It's hard to believe how small they're making airline seats these days. On my trans-Atlantic flight from Atlanta to Paris, I was squished into my coach (of course) seat shoulder-to-shoulder with a complete stranger on my left. My only consolation was that at least I had an aisle seat, and was in a somewhat more comfortable position than the poor soul to my left.
That consolation evaporated, however, when the person in front of me leaned his seat all the way back, so that his head was practically in my lap. I could have done dental work on him. To compensate, I reclined my seat all the way back. At that angle, I at least didn't have the head of the forward passenger in my personal space, but I felt the karmic consequence of intruding on the territory of the person behind me. However, I figured that if he did the same as I and fully reclined his seat, and so on and so forth all the way to the back of the plane, at least we'd all be positioned in accordance with one another. Except that it felt like we were stacked up like a row of fallen dominoes, each with the lower half of our bodies beneath the persons in front of us and the upper half of our bodies above the persons behind us, and still pressed shoulder-to-shoulder for better or for worse with the persons around us. An image of the floor plan of those 17th Century slave ships passed through my mind.
It's not that I haven't flown across the Atlantic before. It's just that either the seats have gotten smaller or I've gotten larger, or some combination of the two.
But that's the way it is. I managed to read for a little while and even to get in a few short episodes of sleep, and after eight or so hours, we arrived at Charles de Gaulle Airport in Paris. I had a three-hour layover which gave me enough time to get from Terminal C to Terminal B, change my money from American dollars to Hungarian forints (and a few Euros for the airport), use the bathroom, get a bite of lunch (it was now noon Sunday after my 9:00 p.m. departure from Atlanta on Saturday), and find the gate. At the gate, I stretched out and read for about an hour or so before they started the boarding process for the flight from Paris to Budapest.

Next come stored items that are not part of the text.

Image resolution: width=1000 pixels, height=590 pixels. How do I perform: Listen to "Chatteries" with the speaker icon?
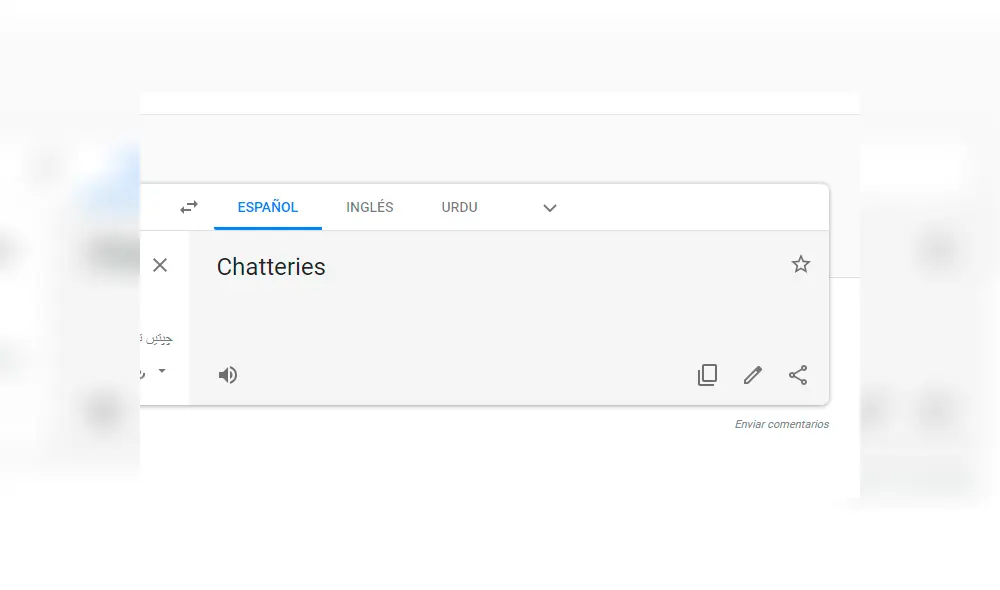click(228, 374)
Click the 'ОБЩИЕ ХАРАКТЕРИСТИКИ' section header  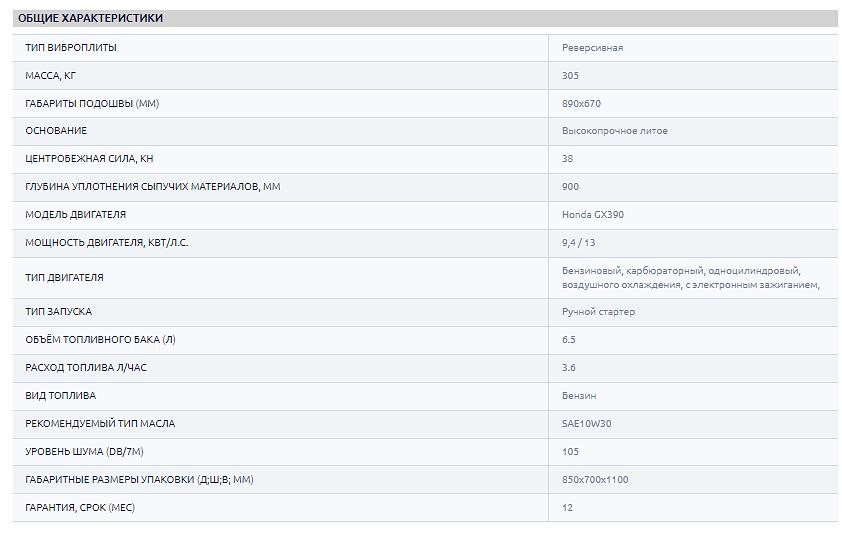tap(90, 18)
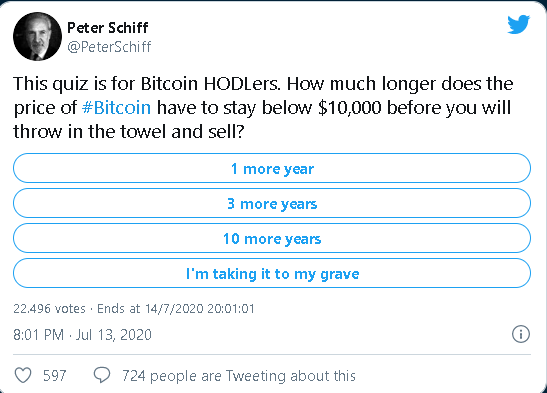The height and width of the screenshot is (393, 547).
Task: Click the tweet question text body
Action: coord(263,107)
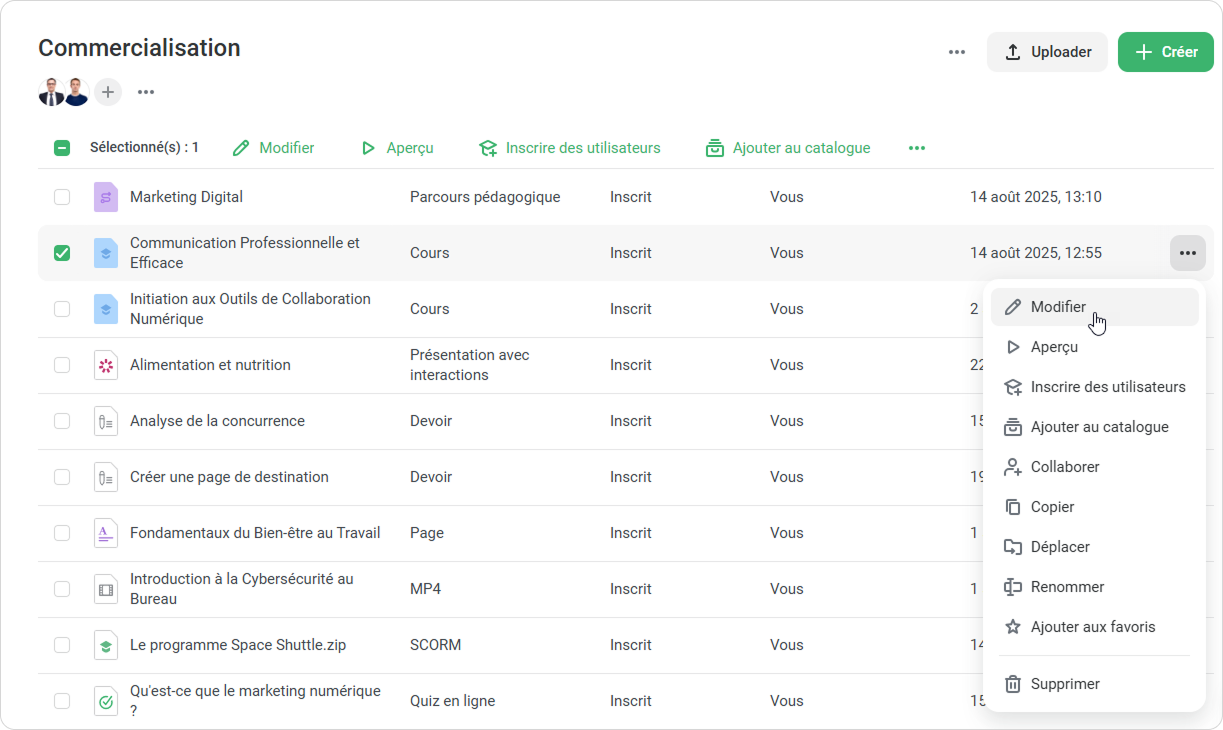This screenshot has width=1223, height=730.
Task: Click the Ajouter au catalogue toolbar icon
Action: (x=715, y=148)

The Budapest flight was relatively uneventful, although I have to admit that the plane was far more commodious than the trans-Atlantic number. I arrived at Budapest Ferihegy Airport at 5:30 p.m. I carried all my luggage with me, so it was quite easy to get from the gate to the Hotel Minibus Service kiosk, where I was able to get a ride to the Gellert Hotel and Baths Complex for 2,400 forints (about five bucks).
My first reaction to Budapest on the Minibus ride was one of sheer horror. Now, I know that the nicest part of almost any city is nowhere near the Airport, but the route the driver took us from Ferihegy went by row after row of Soviet-style block housing, slummy tenements, industrial blight, and tacky commercial districts, all of which displayed absolutely no architectural style or aesthetic appeal. Since L. and I had been incommunicado ever since I boarded the plane Saturday night, when she was still in Milan and asking me to bring her cranberry juice, I did not know how she had reacted to the depressing landscape I was seeing, but I felt certain that there was probably a train trip to Vienna some time in my very, very near future.
However, as we got deeper and deeper into the city, the view started to improve, if ever so slightly, until suddenly and without precedent, I found us approaching the Danube (Duna in Hungarian) surrounded by beautiful architecture. And there across the river, rising magnificently in full ornamental splendor, was the Gellert. The hotel was built between 1912 and 1918 in the modernist Secession style, with an imposing facade facing the river. Destroyed in 1945, it was rebuilt and modernized after World War II.
We pulled up to the entrance, and as the driver was unloading my bags, L. appeared out of nowhere and threw her arms around me. "Well, we wanted different - we got different" she said with a huge smile, and I knew at that moment that I was in Budapest at last, and for the whole week.